RC4 The right words to find the right route: interactions between spatial perception and language
Did you ever wonder why some locations are unforgettable, even if you haven’t been
there for ages, but on the other hand you keep taking the wrong turn whenever you
drive to your in-laws?
In this rainbow course, I will provide an overview about two fundamental cognitive
domains, namely language and spatial cognition. Can words influence perception and
behavior in the same way as landmarks – are there words that get you on the right
track, even if your assumptions about the environment are wrong?
I tested different linguistic influences (Schick, Halfmann & Mallot, 2015). In a follow-up,
the effect of sleep on the consolidation of hierarchical memory structures were tested:
will it be easier to find this lecture hall if you go to be early on the previous night? I will
discuss the conclusions about the organization of semantic memory, which can be
derived from this, and name environmental features that may get you on the right track
– no matter where you want to go!
1. Hierarchical cognitive processes
2. Hierarchies in language and experimental investigations
3. Implications for spatial cognition and spatial memory
Noack, H., Born, J., Schick, W., Mallot, H.A. (2017). Sleep enhances knowledge of routes and regions
in spatial environments. Accepted for publication in Learning and Memory (2016/043984).

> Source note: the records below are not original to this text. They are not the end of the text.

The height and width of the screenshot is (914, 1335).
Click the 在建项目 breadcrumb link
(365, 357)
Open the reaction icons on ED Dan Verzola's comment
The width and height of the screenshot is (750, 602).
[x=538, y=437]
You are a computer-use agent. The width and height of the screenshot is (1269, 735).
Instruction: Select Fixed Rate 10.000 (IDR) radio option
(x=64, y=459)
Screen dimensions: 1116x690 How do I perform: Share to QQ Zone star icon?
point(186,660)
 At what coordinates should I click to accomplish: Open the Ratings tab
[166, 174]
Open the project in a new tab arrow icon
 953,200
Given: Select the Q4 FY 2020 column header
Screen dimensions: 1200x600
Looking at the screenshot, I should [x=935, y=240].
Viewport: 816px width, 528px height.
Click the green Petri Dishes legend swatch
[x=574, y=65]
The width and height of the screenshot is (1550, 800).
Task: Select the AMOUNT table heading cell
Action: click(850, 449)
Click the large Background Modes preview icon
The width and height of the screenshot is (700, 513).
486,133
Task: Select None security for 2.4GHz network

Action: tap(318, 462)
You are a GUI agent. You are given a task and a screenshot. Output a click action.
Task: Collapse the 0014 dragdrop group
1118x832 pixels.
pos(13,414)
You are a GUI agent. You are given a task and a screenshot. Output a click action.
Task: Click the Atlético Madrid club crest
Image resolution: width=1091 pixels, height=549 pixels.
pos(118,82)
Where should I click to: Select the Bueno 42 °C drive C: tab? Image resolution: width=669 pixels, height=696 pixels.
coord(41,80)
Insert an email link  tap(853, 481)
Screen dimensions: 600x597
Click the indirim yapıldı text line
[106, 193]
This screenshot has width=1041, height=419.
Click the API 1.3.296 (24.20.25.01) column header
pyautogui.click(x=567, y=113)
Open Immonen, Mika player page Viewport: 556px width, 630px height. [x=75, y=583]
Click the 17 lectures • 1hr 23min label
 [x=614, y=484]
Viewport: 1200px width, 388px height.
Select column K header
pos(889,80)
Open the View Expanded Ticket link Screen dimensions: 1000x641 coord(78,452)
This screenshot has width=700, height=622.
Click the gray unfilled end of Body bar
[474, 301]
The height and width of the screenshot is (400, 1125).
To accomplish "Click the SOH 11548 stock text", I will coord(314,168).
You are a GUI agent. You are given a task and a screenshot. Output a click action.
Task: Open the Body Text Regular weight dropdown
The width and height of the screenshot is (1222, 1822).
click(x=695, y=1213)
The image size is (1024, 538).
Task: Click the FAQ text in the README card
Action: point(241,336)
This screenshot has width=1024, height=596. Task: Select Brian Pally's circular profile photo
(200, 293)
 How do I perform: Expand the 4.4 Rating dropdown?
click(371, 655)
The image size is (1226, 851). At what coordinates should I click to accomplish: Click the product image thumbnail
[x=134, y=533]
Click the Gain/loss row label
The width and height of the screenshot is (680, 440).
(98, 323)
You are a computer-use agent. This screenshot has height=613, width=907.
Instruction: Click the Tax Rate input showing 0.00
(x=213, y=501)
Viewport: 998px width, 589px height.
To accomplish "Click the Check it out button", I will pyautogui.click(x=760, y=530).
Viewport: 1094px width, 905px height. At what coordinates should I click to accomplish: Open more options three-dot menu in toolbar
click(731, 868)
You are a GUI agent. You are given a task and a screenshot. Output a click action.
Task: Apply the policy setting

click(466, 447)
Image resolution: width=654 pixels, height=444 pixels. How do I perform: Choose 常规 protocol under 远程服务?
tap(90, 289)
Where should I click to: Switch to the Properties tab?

Schick, W.; Halfmann, M. & Mallot, H.A. (2015). How to construct a linguistic landmark: language cues
in the formation of hierarchical representations of space. Cognitive processing 16 (Supp.1), 383-8.
Schick W, Halfmann M, Hardiess G, Mallot HA (2014): Language cues in the formation of hierarchical
representation of space. KogWis12: S63-64.
Wiener, J. M., & Mallot, H. A. (2003). 'Fine-to-coarse'route planning and navigation in regionalized
environments. Spatial cognition and computation, 3(4), 331-358.